でも、忘れていなかったように見えたのならばそれも正解だと思う。

やはり俺は脳で考えて理性的にほの花を好きなわけじゃない。心と体が共にほの花を求めているのだ。だからこそ忘れていても体に残った感情が音となって善逸に聞こえてきたのだろう。
それは俺の記憶の音。
耳が特別良い善逸だからこそ気付いたこと。


「俺らしくない…か。」


「…すすすすすみません…!!い、言い過ぎましたァァァ!!」


「俺は確かにほの花に近付く男は死ぬほど腹が立つ。
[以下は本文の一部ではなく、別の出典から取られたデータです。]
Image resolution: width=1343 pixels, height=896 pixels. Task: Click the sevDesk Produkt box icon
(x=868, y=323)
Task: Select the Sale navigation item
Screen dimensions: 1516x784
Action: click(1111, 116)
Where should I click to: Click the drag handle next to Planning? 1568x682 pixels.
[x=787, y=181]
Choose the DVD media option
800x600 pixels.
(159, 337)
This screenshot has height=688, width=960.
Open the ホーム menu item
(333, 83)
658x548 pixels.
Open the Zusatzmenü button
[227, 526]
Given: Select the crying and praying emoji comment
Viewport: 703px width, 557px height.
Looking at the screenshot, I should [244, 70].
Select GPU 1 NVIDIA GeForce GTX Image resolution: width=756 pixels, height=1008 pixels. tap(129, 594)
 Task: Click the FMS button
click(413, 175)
俺の女に触ろうものなら全力でぶっ殺したいと思っちまう。」



俺が感じていたのは違和感じゃない。
その大部分は苛立ちだ。
あの時の俺は毎日毎日知らない女が頭の中にいた。こちらを見て口元だけ見えるその女のことがいつも気になって仕方なかった。
見覚えのある髪色に体型は今思い返せばほの花以外の何者でもないのにあの時は忘れ薬の効力なのかそこだけどうしても思い出せなかった。

最初はただの違和感程度だったのかもしれない。
でも、一つ屋根の下に共に暮らすほの花と顔を合わせる頻度が増えれば増えるほどその想いに気付かないように必死だった。
顔を見ればドクンと跳ねる心臓にどれほど振り回されたか。
だけどそれは仕方ないことだったのだ。
心と体の両方が求めていたのだから。


「だからよ、どこかの誰かさんが鰻を食いに行った日に俺の女に抱きついていたことをいま、思い出しちまったんだけど、血祭りにあげてもいいと思うか?」


「………ソソソソソレハヨクナイトオモイマス」


「そうか?俺の女に終始抱きついていた不届き者だ。万死に値するとは思わねぇ?」


「マッタクオモイマセン」


音柱として戦った日々は忘れもしない。
音の呼吸を使って何人もの鬼の頚を狩ってきたからこそ、音によって助けられたのかもしれない。

後退りをして猛烈な速度で部屋を出て行った善逸に少しだけ口角を上げると小さく「ありがとな」と礼を言う。
耳の良いアイツなら聴こえているだろう。


同じ呼吸の使い手ではないが、頼りになる後輩の一人に違いないのだから。